GPT-3.5-turbo fine-tuning plus document retrieval

My use-case is conditional generation using document retrieval to find relevant parts of the data model necessary to produce a DB query based on the user question. After reading the documentation for the new fine-tuning of GPT-3.5-turbo I wonder a few things:

Does the system prompt in the training dataset for the new fine-tuning approach always have to be exactly the same?
If so, I cannot add the retrieved documents there (because they are dynamic) and should add them to the user prompt?

Can the static part of my prompt which provides general guidelines for the model (currently GPT-4) be shortened to a generic unique prompt and the fine-tuned model basically learns these guidelines through the provided examples alone? Does that increase the required example count? If so, by how much?

Thanks for any helpful answers

If you are trying to “teach” the model new information, embeddings is the way to go. If you want to change the structure or way it response, then use fine-tuning.

From Fine Tuning Guide

When should I use fine-tuning vs embeddings with retrieval?

Embeddings with retrieval is best suited for cases when you need to have a large database of documents with relevant context and information.
By default OpenAI’s models are trained to be helpful generalist assistants. Fine-tuning can be used to make a model which is narrowly focused, and exhibits specific ingrained behavior patterns. Retrieval strategies can be used to make new information available to a model by providing it with relevant context before generating its response. Retrieval strategies are not an alternative to fine-tuning and can in fact be complementary to it.

1 Like

Thanks for the reply.

The narrow focus here would be the generation of valid DB queries that might be more complex than what GPT-4 is able to produce by default.

This is exactly what I would like to understand better: how to combine the two.

I have the same question. Do we have an answer to this problem? Is it necessary to send the retrieve documents when fine-tuning?

1 Like

I have the same question here. We have some proprietary product information. Should I fine-tune the AI with lots of examples, or feed documents for retrieval? Also what should the template for the file be?

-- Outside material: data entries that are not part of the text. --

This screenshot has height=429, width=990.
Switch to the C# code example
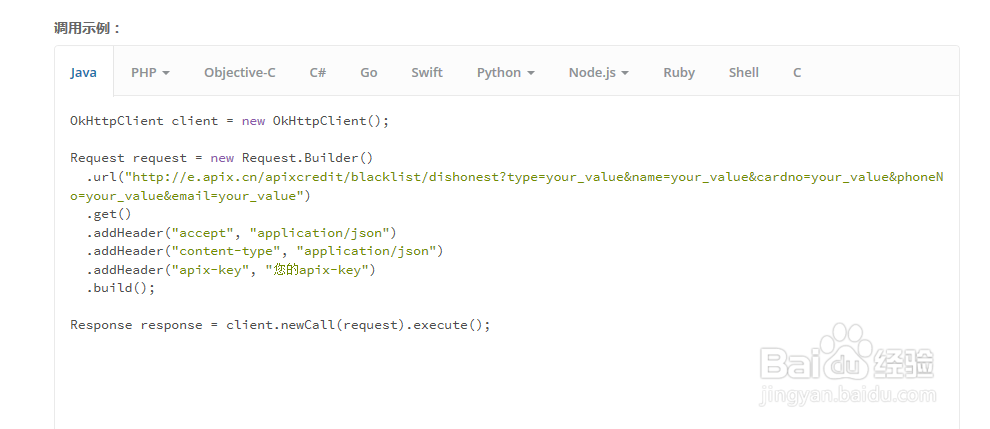tap(318, 72)
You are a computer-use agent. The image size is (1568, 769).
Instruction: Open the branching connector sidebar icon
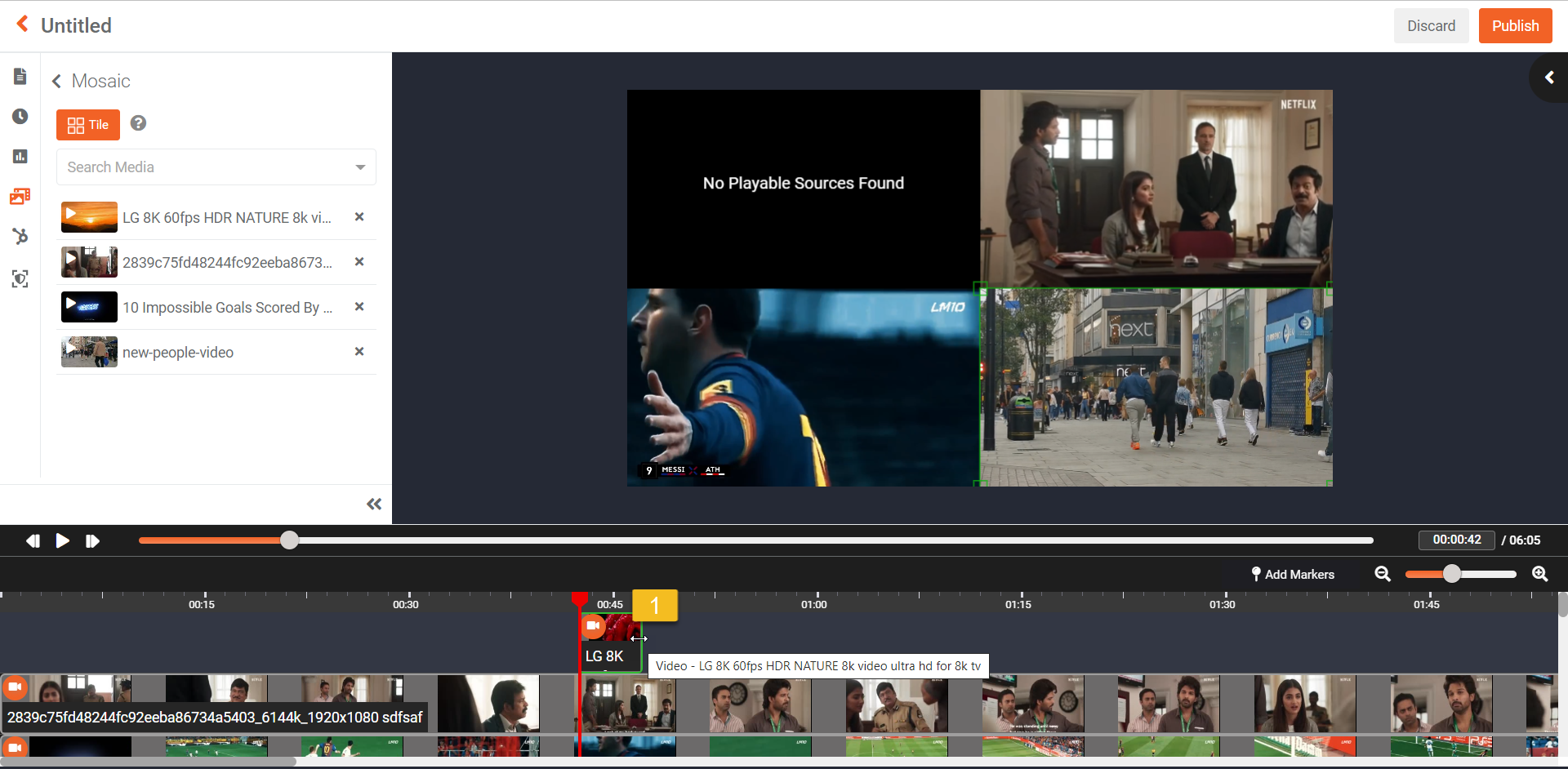(20, 237)
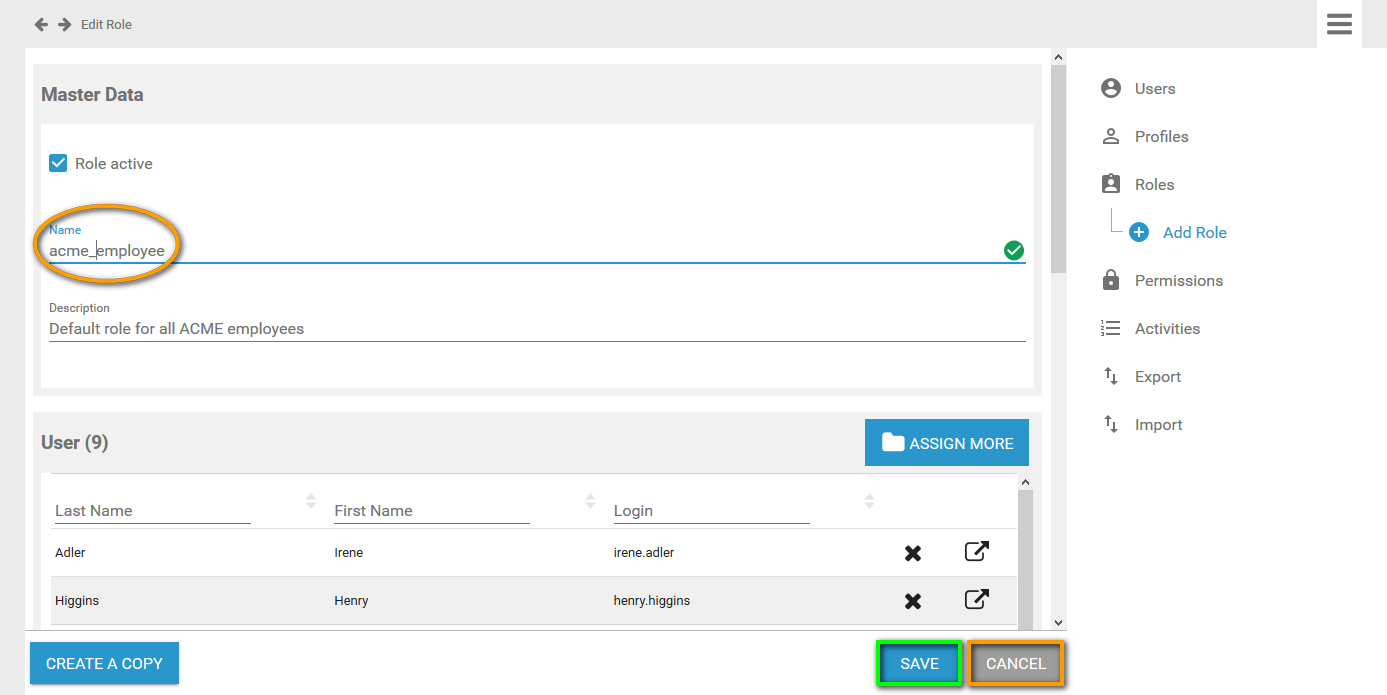The width and height of the screenshot is (1387, 695).
Task: Open Users in the side menu
Action: pos(1154,89)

Hi and welcome to the Developer Forum!

If you are unsure of how to proceed I’d try with assistants and uploading your files, that way you need to do nothing to start with, and you’ll get an Idea of the performance. Should you wish to refine that at a later date, you can use pure coding methods to provide custom context for the base API calls, very rarely is fine tuning useful for company datasets, unless it’s for a particular style of speaking or ways of thinking, fine tunes do not encode raw data like prices and product specs, they encode the style of those product specs, the word choices.

1 Like

Thanks for the swift response!
If I go with the assistant route, what is my file supposed to look like? For example if I created a table on Excel with product specs, facts and information and uploaded it, does that work? I couldn’t find any template examples here

export your excel file to CSV and just upload that, should be all you need to do. There may even be .xlx and .xlxs converters, but they will only add lag to the calls, so CSV should work. Can try PDF or xlx or even json for complex hierarchical data.